Assigned task -
Print, unchanged, the line containing "Open preview device settings icon" along with all lines that follow it to the end of the listing.

Records for the task -
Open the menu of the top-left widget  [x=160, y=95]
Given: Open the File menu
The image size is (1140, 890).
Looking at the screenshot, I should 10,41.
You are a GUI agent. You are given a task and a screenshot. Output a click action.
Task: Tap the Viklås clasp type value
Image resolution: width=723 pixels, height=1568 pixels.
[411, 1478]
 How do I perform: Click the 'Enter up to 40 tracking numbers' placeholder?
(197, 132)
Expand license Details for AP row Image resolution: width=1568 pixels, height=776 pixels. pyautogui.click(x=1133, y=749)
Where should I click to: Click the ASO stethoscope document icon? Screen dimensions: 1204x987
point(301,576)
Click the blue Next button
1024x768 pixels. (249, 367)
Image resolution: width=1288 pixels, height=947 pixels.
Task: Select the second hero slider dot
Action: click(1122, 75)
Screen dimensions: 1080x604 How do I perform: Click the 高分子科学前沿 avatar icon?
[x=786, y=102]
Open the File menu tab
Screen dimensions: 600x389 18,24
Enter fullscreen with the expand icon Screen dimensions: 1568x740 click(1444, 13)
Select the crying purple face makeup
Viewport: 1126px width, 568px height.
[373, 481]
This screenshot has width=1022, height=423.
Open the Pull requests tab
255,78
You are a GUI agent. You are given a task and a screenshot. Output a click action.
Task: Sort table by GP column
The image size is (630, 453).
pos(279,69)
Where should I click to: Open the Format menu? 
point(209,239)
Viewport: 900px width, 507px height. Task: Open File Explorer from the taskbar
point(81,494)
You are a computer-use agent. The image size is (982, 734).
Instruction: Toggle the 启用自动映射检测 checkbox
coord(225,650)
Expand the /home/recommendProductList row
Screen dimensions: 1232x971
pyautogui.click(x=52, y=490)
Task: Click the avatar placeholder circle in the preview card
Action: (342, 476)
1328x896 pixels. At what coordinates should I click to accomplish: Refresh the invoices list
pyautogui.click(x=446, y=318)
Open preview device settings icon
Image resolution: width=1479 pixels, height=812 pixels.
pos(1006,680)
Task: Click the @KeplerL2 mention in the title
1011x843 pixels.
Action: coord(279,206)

Answer to this problem -
Open preview device settings icon
Image resolution: width=1479 pixels, height=812 pixels.
pos(1006,680)
Task: Click the @KeplerL2 mention in the title
1011x843 pixels.
Action: coord(279,206)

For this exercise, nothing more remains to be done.